Pagi hari itu terjadi perbincangan menarik di sebuah rumah milik
seorang warga Baduy Luar, di Kampung Kadu Ketuk, Kecamatan Leuwi Damar,
Kabupaten Lebak, Provinsi Banten. Pasalnya, yang mereka bahas adalah
seputar Gubernur DKI Jakarta Joko Widodo. Terdengar aneh memang, tetapi
ya itu adanya. Serba kebetulan, dan terjadi begitu saja.Semua bermula ketika Kompas.com
tengah berbincang santai bersama beberapa warga Jakarta yang berlibur
dengan berwisata budaya di Kampung Baduy, Sabtu (30/3/2013) pagi.
Mengisi pagi sambil menyeruput kopi, lalu bertukar cerita tentang
pemimpin Jakarta Baru yang mendadak fenomenal dengan hobi blusukan
dan citra merakyat. Di tengah perbincangan, seorang warga Baduy Luar,
Lamri Nur Alam, langsung menyambar sambil berkata, "Jokowi ya?
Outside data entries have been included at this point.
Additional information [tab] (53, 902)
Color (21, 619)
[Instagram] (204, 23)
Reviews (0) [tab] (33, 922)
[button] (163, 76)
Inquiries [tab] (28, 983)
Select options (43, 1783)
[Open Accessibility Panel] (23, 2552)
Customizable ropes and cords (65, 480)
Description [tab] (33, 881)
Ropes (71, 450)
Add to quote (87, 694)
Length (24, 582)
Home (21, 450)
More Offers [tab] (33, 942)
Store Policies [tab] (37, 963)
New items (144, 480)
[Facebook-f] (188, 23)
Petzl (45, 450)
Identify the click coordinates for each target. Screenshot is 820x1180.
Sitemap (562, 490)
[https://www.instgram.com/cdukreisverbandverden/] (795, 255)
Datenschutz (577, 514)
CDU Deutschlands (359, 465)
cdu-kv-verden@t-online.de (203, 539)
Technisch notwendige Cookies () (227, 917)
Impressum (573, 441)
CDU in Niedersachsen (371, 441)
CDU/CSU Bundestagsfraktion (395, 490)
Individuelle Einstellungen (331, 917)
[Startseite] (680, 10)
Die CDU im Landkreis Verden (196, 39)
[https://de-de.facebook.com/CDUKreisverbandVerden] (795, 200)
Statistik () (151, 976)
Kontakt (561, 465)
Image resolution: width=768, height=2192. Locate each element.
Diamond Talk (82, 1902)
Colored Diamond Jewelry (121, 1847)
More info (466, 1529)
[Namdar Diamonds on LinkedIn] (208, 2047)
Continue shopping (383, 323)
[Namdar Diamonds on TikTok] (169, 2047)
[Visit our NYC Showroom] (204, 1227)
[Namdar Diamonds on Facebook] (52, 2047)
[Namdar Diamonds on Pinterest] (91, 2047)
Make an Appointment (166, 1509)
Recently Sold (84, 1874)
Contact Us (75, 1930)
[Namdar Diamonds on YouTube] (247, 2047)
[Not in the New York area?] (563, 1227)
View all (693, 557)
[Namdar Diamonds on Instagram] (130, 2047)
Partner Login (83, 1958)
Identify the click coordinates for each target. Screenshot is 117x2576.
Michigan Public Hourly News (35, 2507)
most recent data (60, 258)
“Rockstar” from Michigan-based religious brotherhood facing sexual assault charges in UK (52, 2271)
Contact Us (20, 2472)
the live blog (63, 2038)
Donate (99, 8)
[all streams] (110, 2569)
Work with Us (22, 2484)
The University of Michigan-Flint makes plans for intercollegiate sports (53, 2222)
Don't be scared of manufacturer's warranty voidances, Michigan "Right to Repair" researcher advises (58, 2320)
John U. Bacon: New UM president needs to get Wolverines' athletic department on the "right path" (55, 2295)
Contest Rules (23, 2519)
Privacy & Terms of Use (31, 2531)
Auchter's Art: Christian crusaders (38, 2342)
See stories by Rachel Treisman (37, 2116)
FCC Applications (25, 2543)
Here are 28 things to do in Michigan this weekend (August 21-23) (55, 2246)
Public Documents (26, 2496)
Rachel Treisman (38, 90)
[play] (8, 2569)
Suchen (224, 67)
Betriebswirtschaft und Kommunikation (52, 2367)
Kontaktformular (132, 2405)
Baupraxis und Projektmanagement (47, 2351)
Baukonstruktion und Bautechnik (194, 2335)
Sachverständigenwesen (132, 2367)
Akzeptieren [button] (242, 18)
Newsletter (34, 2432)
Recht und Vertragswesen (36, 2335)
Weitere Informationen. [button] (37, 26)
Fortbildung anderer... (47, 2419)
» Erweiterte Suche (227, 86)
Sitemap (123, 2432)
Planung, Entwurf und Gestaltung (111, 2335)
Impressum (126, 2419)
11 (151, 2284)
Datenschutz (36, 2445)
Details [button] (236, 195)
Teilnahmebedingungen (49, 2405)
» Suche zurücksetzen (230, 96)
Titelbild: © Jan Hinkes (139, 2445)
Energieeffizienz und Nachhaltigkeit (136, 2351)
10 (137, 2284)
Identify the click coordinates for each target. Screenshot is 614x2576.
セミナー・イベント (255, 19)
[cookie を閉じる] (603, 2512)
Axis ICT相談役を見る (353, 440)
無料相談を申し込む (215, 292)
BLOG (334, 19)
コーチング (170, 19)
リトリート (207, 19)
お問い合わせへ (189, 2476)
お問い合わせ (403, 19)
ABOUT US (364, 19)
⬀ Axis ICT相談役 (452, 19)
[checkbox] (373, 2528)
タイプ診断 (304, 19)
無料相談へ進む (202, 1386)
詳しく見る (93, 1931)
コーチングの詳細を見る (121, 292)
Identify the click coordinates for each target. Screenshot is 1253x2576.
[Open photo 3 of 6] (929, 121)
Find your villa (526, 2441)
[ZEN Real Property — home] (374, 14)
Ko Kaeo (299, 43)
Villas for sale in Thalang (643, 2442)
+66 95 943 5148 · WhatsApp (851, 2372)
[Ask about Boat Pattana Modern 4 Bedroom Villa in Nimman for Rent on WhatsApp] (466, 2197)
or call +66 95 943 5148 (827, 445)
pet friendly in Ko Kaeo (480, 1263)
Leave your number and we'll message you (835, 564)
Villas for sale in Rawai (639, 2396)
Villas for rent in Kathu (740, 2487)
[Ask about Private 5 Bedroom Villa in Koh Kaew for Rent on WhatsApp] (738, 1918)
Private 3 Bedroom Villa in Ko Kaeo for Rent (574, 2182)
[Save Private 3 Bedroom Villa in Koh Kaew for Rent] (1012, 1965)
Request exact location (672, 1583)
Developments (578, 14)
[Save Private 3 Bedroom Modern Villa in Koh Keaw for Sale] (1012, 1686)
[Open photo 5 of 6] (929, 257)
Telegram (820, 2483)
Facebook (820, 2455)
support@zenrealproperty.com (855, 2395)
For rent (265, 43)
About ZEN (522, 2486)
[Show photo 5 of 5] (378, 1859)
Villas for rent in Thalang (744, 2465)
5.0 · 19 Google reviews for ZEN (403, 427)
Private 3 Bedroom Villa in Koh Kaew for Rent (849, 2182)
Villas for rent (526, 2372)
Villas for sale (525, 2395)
Hebat ya,
dia?"
Mendengar hal itu, sontak kami semua langsung menoleh ke
tempat suara berasal. Tampak Kang Lamri (sapaan akrabnya) duduk tak jauh
dari tempat kami meriung. "Akang kenal Jokowi?" tanya salah seorang dari kami. "Kenal mah enggak, cuma tahu aja gitu. Katanya hebat ya pembangunannya, orangnya kecil," jawab Kang Lamri.
Perbincangan
yang semula seru membahas Jokowi tiba-tiba bergeser arah kepada Kang
Lamri. Kami coba mengorek-ngorek dari mana dan sejauh apa dia mengenal
Jokowi. Singkat kata, Kang Lamri ngeh dengan nama Jokowi dari
pergaulannya dengan warga di luar Baduy. Sesekali dia juga sempat
melihat berita tentang mantan Wali Kota Surakarta itu dari televisi.
Sebagai
informasi, warga Baduy (Luar dan Dalam) sering kali menyaksikan
televisi yang terdapat di Kampung Ciboleger, kampung terdekat, di luar
kawasan Baduy. Warga Baduy memang masih sangat tradisional, semua warga
hidup tanpa aliran listrik, otomatis tanpa televisi. Hal yang paling
mencengangkan adalah saat Kang Lamri melontarkan pertanyaan tentang
siapa itu Jokowi. Kenal nama, tetapi tak tahu Jokowi siapa. Unik.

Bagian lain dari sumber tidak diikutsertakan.